En esas reflexiones sobre lo triste que es vivir separado de aquello que amamos (reflexiones que hicieron decir a mi abuela que el sobrino de la señora de Villeparisis entendía algunas obras mucho mejor que su tía, y que estaba en un nivel muy superior al de la mayor parte de los hombres de mundo), el señor de Charlus no sólo dejaba transparentar una finura de sentimiento muy poco usual en los hombres, sino que su voz, muy parecida a algunas voces de contralto en las que no está bastante cultivado el registro medio, y cuyo canto parece un dúo entre un muchacho y una mujer, iba a colocarse en las notas altas, en el momento en que expresaba estos pensamientos tan delicados, y cobraba imprevista dulzura, como si llevara dentro coros de voces de novia y de hermana, henchidos de ternura. Pero aquella nidada de doncellas que parecían escondidas en la voz del señor de Charlus, cosa que de haberla él notado le habría causado gran pesar, por lo mucho que odiaba todo afeminamiento, no se limitaba a interpretar y a modular aquellos pasajes sentimentales.
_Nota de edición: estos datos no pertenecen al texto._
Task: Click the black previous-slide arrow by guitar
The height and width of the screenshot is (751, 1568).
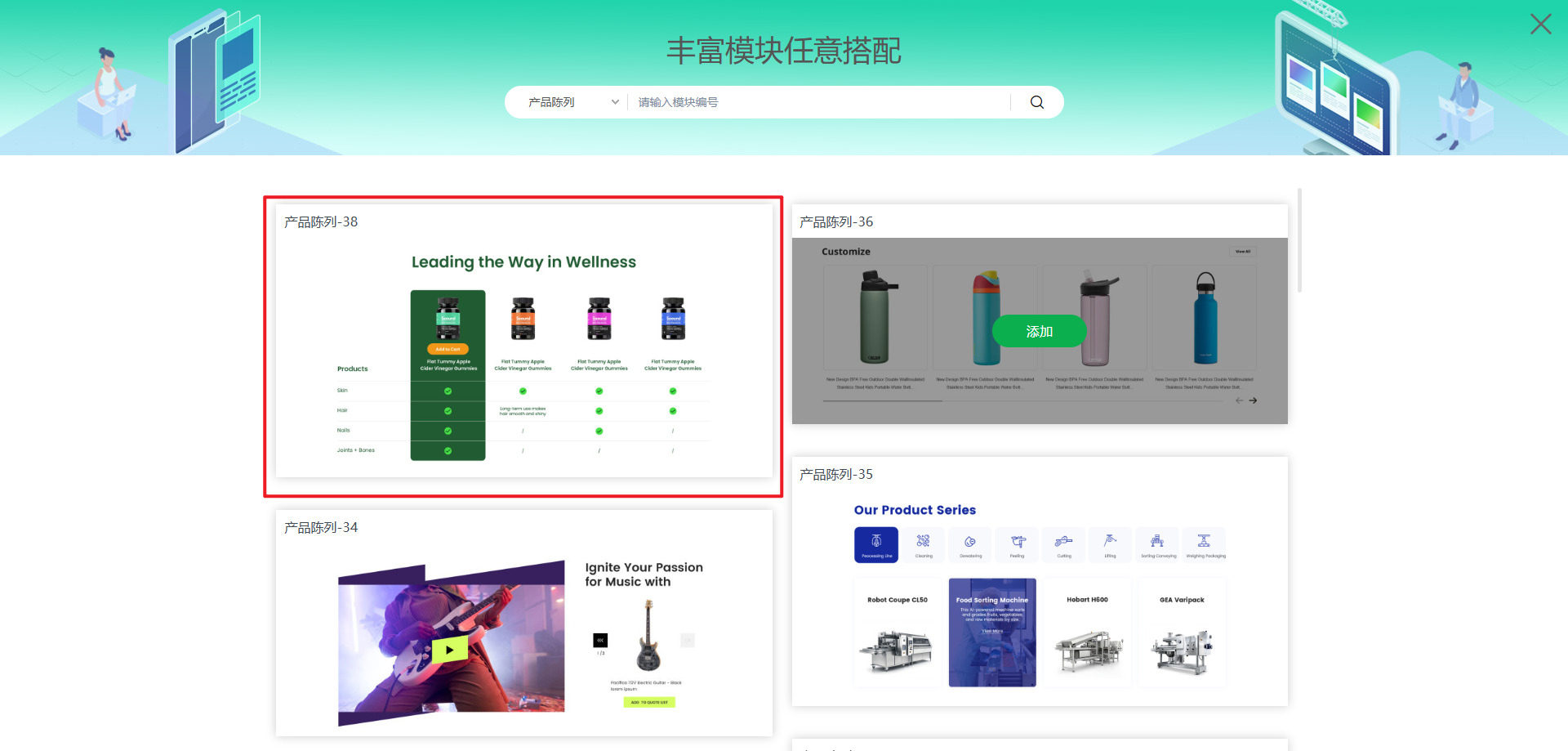Action: point(600,640)

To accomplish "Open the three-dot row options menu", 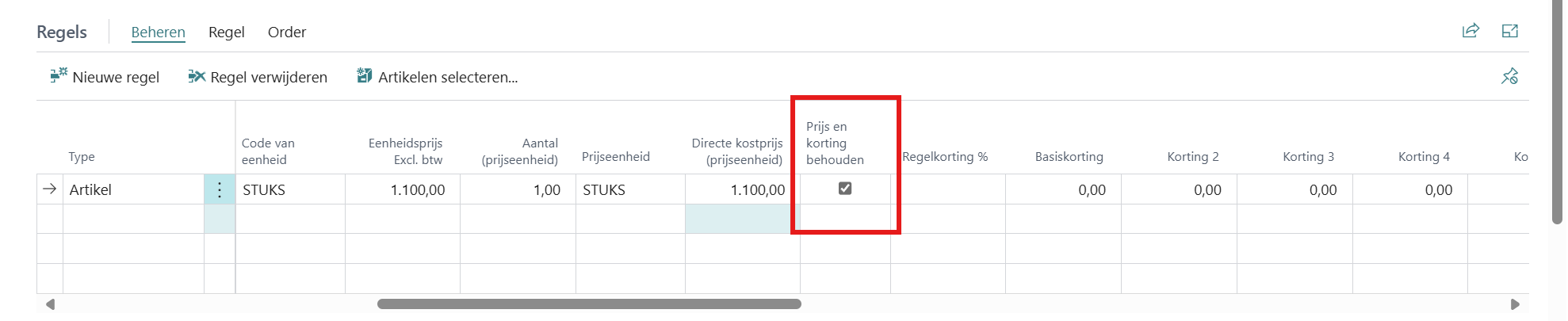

Muchas veces, mientras que estaba hablando el señor de Charlus, se oía una risa aguda y fresca de colegialas o de coquetas burlándose del prójimo con malicias de chiquillas pícaras y deslenguadas.

Contaba que una casa que fue de su familia, con el parque dibujado por Lenótre, y donde había dormido una vez María Antonieta, pertenecía actualmente a los ricos banqueros Israel, que la habían comprado: "Israel, ese es el hombre que llevan esas gentes; me parece más bien término genérico, étnico, que no un nombre propio. Puede que sea que esa clase de gente no tiene nombre y se la designa con el de la colectividad a que pertenece. Pero lo mismo ¡Haber sido propiedad de los Guermantes y pertenecer ahora a los Israel! —exclamó—. Eso me recuerda aquella habitación del castillo de Blois, de la que me decía el guarda que me iba guiando: "Aquí es donde rezaba María Estuardo; ahora yo la utilizo para poner las escobas". Claro es que no quiero oír hablar nunca más de esa casa que se ha deshonrado, como no quiero oír hablar de mi prima Clara, de Chimay, que ha huido de su esposo. Conservo fotografías de la casa cuando aún estaba intacta y de la princesa cuando no tenía ojos más que para mi primo. La fotografía gana un poco de la dignidad que le falta cuando deja de ser reproducción de una realidad y nos enseña cosas que ya no existen. "Yo le daré a usted una, ya que le interesa ese estilo", dijo a mi abuela. En aquel momento se fijó en que sobresalía un poco la orla de color del pañuelo bordado que llevaba en el bolsillo, y se apresuró a meterlo más adentro, con el gesto de susto de una mujer pudibunda, aunque no inocente, cuando, por exceso de escrúpulo, disimula algún atractivo físico que le parece indecente.